It feels like it's been a lot more than three days of intern year. I'm ready for tomorrow's day off. We started a patient on a new drug intravenously and all of a sudden she started shaking and coughing the most frightening coughs I've ever heard. Her family started screaming-- I was definitely thinking I was about to watch a patient die right before my eyes. And the nurse looks at me-- "what do we do, doc?" I nearly threw up hearing the question-- how do I know what to do? I'd never seen anything like this. And I'm supposed to know? I'm supposed to be in charge? I called the attending. He laughed-- laughed!-- and said this happens sometimes with a patient's first exposure to this particular drug, just give her a bit of this other thing and keep a close watch. Well, fine, maybe it's normal after you've seen it a few times, but in that moment I just wanted to run out of the hospital and never come back. I'm not ready to be the one in charge.

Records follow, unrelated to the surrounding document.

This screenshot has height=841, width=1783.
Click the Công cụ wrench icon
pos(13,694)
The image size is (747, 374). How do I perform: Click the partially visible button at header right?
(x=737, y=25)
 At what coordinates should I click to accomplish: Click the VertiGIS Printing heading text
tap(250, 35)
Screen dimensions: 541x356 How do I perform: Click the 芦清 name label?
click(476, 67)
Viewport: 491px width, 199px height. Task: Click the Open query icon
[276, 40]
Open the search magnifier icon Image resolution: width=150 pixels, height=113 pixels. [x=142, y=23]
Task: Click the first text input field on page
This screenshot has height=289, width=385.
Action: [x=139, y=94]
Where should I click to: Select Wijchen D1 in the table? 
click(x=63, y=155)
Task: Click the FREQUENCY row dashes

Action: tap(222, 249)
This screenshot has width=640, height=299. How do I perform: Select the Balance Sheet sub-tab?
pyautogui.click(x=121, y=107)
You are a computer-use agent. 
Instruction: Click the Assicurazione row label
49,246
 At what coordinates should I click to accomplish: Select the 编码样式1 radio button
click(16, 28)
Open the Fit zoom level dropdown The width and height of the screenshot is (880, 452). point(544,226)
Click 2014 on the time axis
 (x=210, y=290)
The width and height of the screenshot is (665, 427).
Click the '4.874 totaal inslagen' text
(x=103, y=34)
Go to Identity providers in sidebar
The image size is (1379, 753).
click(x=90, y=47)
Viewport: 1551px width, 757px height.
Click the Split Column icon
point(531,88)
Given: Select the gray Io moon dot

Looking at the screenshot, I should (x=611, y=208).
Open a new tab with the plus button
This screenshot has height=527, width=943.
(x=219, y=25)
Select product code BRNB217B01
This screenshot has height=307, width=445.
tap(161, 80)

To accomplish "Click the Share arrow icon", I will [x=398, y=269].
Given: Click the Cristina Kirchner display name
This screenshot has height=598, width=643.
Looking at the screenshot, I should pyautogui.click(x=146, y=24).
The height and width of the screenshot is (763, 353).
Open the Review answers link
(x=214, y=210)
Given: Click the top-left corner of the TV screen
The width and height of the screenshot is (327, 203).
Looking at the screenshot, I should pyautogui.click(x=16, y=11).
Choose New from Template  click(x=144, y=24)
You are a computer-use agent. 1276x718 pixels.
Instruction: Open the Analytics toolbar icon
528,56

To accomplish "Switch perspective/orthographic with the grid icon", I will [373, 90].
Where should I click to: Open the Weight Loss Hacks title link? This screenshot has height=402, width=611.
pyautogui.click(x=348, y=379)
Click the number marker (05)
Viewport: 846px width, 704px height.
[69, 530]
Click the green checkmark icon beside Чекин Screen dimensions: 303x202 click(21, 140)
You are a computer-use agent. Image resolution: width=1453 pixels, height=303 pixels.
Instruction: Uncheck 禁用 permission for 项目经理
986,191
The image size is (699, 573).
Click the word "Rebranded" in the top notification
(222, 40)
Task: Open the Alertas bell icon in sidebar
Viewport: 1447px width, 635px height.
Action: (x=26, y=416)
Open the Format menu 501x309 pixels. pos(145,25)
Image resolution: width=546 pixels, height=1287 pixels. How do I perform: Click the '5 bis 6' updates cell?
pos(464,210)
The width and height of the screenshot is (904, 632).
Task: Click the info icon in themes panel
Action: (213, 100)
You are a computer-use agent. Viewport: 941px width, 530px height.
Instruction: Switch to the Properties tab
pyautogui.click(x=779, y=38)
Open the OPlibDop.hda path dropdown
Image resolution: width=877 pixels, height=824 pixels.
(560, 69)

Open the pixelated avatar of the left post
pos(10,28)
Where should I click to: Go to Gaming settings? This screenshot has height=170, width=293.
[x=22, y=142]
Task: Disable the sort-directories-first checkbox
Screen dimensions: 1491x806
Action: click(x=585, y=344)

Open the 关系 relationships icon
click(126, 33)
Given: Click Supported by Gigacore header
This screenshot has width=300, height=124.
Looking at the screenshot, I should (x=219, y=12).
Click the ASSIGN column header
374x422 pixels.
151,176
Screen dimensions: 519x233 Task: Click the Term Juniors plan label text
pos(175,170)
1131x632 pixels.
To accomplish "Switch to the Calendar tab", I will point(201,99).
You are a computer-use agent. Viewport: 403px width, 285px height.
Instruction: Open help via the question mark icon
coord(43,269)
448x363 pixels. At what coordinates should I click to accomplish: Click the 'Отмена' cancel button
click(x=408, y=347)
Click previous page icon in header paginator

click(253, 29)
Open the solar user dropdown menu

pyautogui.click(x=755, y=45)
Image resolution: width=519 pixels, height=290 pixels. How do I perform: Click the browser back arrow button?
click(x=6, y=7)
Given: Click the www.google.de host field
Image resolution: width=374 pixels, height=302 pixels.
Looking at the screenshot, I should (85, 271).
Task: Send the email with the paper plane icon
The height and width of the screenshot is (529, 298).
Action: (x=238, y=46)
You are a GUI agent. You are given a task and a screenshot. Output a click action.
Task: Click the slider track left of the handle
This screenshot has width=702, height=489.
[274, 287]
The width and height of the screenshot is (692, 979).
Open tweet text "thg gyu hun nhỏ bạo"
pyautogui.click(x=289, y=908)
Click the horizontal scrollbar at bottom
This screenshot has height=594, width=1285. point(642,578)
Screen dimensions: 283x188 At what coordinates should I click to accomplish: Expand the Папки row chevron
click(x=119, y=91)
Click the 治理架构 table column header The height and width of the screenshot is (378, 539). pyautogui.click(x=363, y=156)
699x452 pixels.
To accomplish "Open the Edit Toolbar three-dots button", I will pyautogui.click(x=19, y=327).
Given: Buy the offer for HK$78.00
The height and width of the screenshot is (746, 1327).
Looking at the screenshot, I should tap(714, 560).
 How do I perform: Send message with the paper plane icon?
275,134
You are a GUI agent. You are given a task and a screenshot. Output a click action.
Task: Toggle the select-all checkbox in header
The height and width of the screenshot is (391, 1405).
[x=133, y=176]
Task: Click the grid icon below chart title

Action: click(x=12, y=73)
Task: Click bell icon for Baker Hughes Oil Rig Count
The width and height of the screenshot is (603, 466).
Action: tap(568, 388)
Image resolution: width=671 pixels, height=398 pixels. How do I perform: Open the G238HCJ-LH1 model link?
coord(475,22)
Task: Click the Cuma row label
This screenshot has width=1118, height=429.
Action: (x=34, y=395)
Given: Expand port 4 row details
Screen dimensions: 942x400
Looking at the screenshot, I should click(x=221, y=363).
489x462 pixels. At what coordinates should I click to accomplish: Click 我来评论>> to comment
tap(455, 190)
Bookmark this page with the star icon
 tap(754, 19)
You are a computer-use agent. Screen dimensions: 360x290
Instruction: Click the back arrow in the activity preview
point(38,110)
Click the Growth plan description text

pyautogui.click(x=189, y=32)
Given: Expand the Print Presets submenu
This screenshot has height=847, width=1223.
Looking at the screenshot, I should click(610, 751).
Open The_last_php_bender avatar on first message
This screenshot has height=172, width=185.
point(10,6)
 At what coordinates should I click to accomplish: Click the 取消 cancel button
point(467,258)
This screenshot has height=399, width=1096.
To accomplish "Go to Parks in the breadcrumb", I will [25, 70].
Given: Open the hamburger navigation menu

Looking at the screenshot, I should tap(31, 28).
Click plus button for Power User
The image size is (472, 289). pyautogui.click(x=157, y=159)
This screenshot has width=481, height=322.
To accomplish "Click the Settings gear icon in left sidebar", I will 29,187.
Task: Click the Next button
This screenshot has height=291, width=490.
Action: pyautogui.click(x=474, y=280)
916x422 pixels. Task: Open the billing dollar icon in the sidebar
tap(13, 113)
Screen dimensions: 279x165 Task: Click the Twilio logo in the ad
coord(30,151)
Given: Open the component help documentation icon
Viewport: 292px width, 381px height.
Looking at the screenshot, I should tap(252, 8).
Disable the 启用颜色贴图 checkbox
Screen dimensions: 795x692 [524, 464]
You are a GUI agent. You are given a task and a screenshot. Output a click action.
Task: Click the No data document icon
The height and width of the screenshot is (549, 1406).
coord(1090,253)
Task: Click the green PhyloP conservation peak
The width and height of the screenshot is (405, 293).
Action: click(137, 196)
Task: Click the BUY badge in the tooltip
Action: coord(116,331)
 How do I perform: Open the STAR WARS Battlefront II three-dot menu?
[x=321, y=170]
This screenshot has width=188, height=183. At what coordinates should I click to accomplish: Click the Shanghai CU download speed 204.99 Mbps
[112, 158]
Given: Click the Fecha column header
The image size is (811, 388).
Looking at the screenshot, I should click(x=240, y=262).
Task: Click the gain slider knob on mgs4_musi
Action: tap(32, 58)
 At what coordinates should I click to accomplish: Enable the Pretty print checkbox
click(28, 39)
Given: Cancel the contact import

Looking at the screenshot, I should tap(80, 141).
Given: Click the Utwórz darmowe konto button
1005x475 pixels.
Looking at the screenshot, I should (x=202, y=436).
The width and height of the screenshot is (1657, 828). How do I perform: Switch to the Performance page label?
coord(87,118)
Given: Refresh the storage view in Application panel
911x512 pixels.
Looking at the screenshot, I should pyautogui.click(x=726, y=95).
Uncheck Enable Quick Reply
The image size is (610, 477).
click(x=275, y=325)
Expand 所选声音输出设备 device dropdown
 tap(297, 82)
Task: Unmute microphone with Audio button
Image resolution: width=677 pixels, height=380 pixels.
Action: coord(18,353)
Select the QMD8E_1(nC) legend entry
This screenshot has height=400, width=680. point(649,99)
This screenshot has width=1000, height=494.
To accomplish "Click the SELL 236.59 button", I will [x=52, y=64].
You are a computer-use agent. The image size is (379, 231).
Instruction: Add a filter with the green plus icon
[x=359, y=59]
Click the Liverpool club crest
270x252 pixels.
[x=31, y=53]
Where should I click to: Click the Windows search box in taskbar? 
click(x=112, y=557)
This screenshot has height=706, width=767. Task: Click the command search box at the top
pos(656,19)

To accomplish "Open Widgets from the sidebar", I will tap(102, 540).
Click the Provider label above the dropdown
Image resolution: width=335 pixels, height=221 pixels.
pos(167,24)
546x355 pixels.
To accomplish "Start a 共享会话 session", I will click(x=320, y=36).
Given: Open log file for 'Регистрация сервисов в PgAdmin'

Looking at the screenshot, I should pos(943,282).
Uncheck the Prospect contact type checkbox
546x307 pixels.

And all throughout the day the nurses are asking me what to give this patient for that, and that patient for this, and how much-- and I don't know dosages, or what you're supposed to give for nausea or a headache or anything else in combination with the drugs they're already taking. In medical school we learn the mechanism of disease-- how it progresses over time, what it's doing in the body-- but we don't learn how to act in the moment, what the best course of action is when a patient feels one way or another. The nurses seem to know from experience, but they look to me like I have something to add. I don't. At least not yet.
Speaking of nurses: it's pretty crazy how they just accept being treated as second-class citizens. I've been introducing myself to them-- which itself gets a reaction like it's unusual-- by my first name, instead of Doctor ______. They're the same age as me, it's not like I feel more important, if I'm going to call them Frank or Ginger, it seems bizarre for them to call me Doctor _____. I certainly don't feel like "Doctor" yet anyway. At the end of the day one of the nurses thanked me for being so helpful. I wasn't helpful-- I didn't have an answer to anything she asked all day. But I was polite, and I think that was what she wasn't used to. I hear the attendings-- and even the more senior residents-- yelling at them, cursing even, and I can't believe that's really the acceptable and normal behavior. The whole thing makes for an uncomfortable workplace. I don't want to feel like everyone's looking for reasons to yell at each other. I want to feel supported and like we're all part of a team. In surgery maybe I'd expect it, but in medicine?
It's been a long three days and I'm already sleep-deprived. I don't eat lunch, I don't go to the bathroom, I can't predict when it's going to be slow for an hour or when a patient is going to crash and I'm going to have to rush over and pretend to know what to do. It's funny, we can't leave until a certain time, in case someone needs us-- but what could someone possibly need me for? I know nothing. I have no answers, and barely even know the questions. Surely that will change, but today, having gotten through this first half-week, I'm not sure I can remember why I even want to be a doctor. That's the sleep-deprivation talking, but, gosh, I don't know if I care enough. By the end of the day I just wanted to go home. I felt bad for my patients, but I didn't want to answer any more questions, and I didn't really care how they were feeling as long as it wasn't going to keep me there any longer. That's a terrible way to feel on day three, and I know it is-- but, man, I just wanted to leave and go to sleep.